Kişi, stres, kaygı, öfke, yalnızlık veya boşluk hissettiğinde, bu duygusal gerilimi azaltmak için besine yönelir. Amaç enerji almak değil; bedeni ve zihni kısa süreliğine rahatlatmaktır. Bu durum yalnızca “fazla yemek” şeklinde görülmez. Bazı bireylerde duygusal uyarım iştahı tamamen bastırabilir. Yani duygusal yeme, fazla yeme ve yemekten kaçınma gibi iki farklı uçta seyreden bir düzenleme davranışıdır. Her iki durumda da asıl işlev aynıdır: duygusal dengesizliği bedensel bir eylemle dengelemek.
Yemek yeme eylemi yalnızca midede değil, beyinde başlar. Beyin ile bağırsak arasındaki çift yönlü iletişim ağı — “beyin–bağırsak ekseni” — hem sindirim sistemini hem duygusal sistemi etkiler. Bu sistem, stres anında salgılanan hormonlar (özellikle kortizol) ve nörotransmiterler (örneğin dopamin ve serotonin) üzerinden çalışır. Zihinsel gerilim arttığında, beyin “ödül” devrelerini aktive eder; kişi anlık rahatlama sağlayan yüksek kalorili, tatlı veya karbonhidratlı yiyeceklere yönelir. Bu yiyecekler kısa süreli dopamin artışıyla geçici bir haz yaratır; ancak ardından dopamin düzeyi düşer ve huzursuzluk geri döner. Bu döngü, duygusal yeme davranışını öğrenilmiş bir baş etme mekanizmasına dönüştürür.

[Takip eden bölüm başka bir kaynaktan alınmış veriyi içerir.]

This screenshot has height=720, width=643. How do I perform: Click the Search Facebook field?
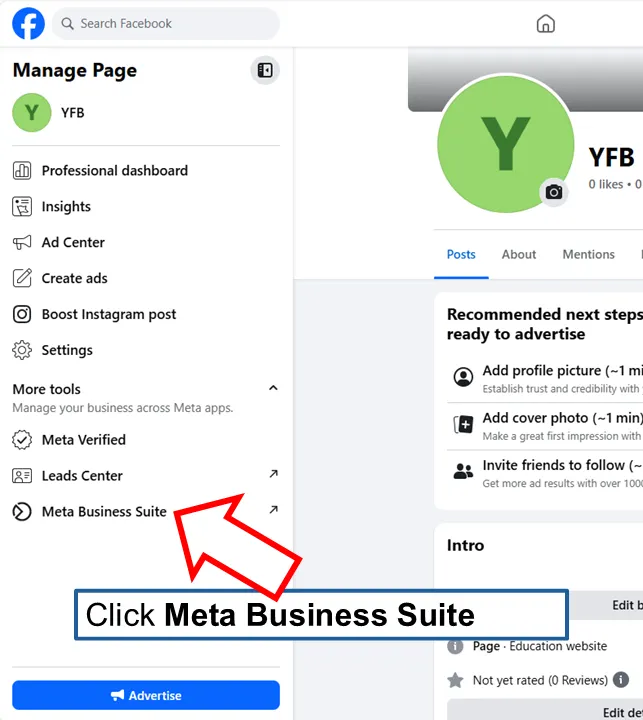point(166,23)
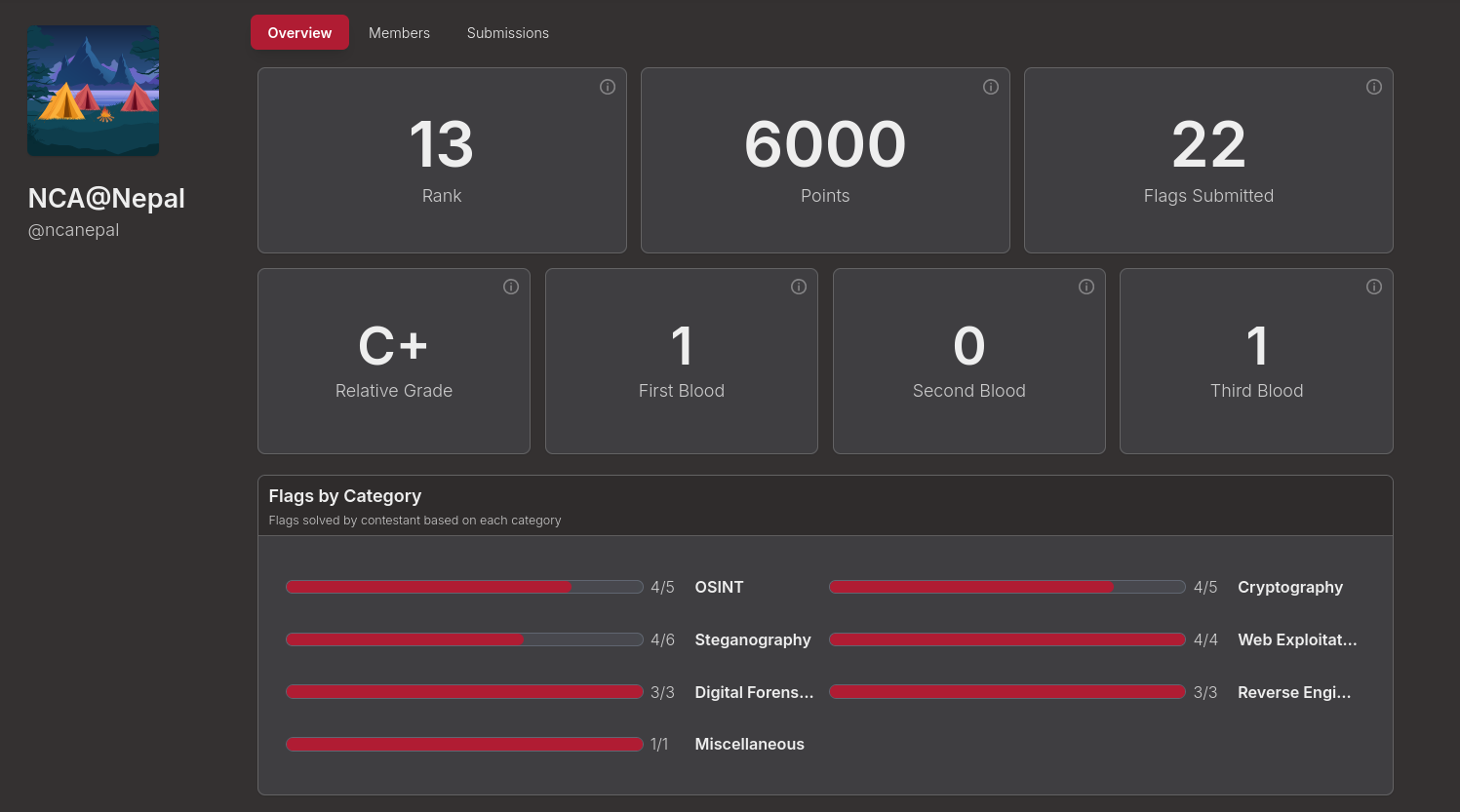Click info icon on Relative Grade card

pyautogui.click(x=510, y=287)
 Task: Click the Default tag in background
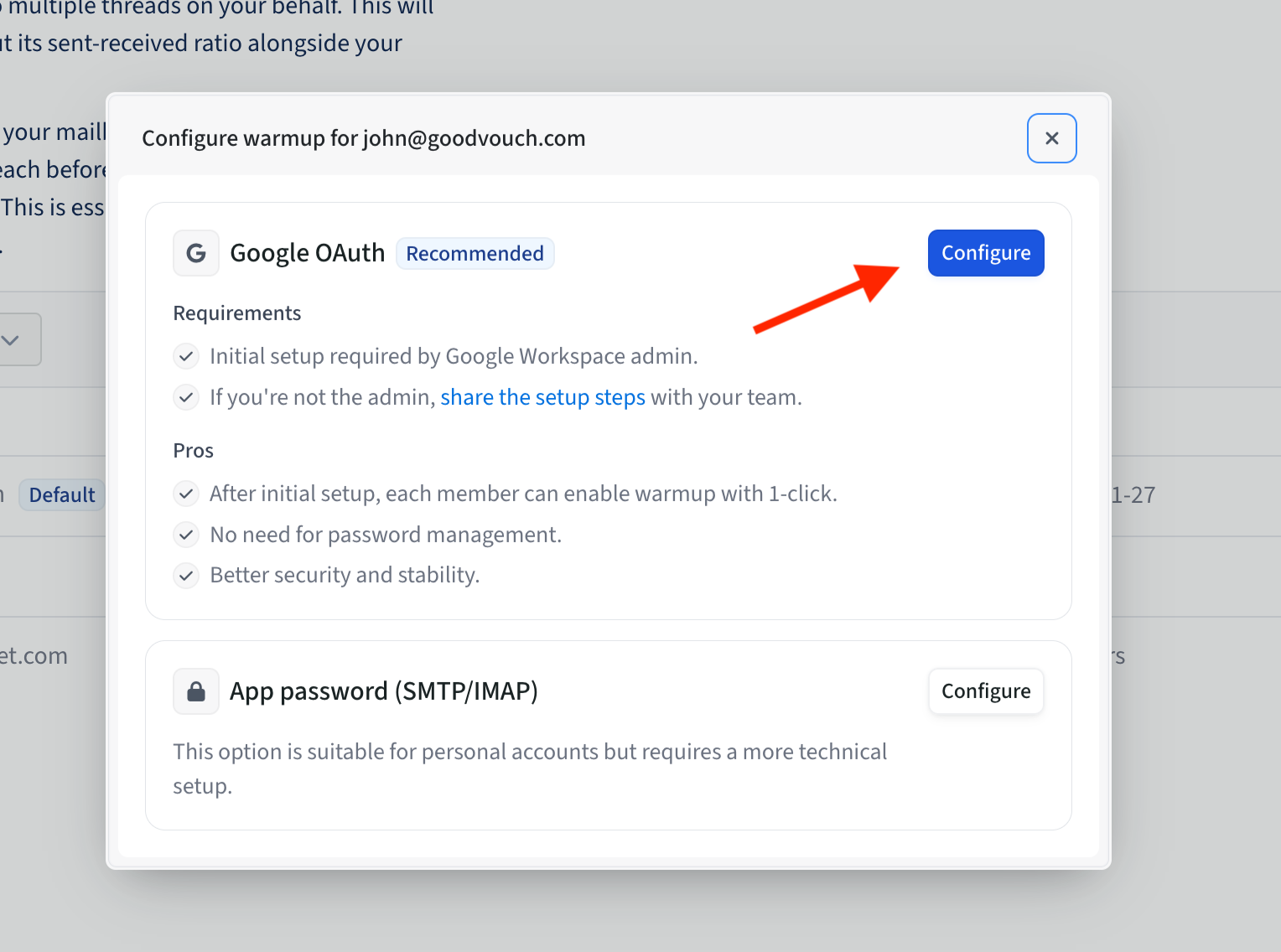[62, 495]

Duygusal yeme, çoğu zaman çocuklukta öğrenilen bir davranıştır. Bebek için yemek yalnızca doyum değil, temas ve güven anlamına gelir. Bakım veren kişi, ağlayan bir çocuğu duygusal olarak yatıştırmak yerine sürekli yiyecekle sakinleştiriyorsa, çocuk “yemek = rahatlama” bağlantısını kurar. Bu öğrenme beyinde yerleşir ve yetişkinlikte otomatik bir regülasyon biçimine dönüşür. Kişi, duygusal bir stres yaşadığında farkında olmadan aynı yolu izler: yemekle duygusal boşluğu doldurmaya çalışır. Zamanla bu davranış, duyguların tanınmasını ve sözel olarak ifade edilmesini zorlaştırır; yeme, duygunun yerine geçen bir tepki hâlini alır.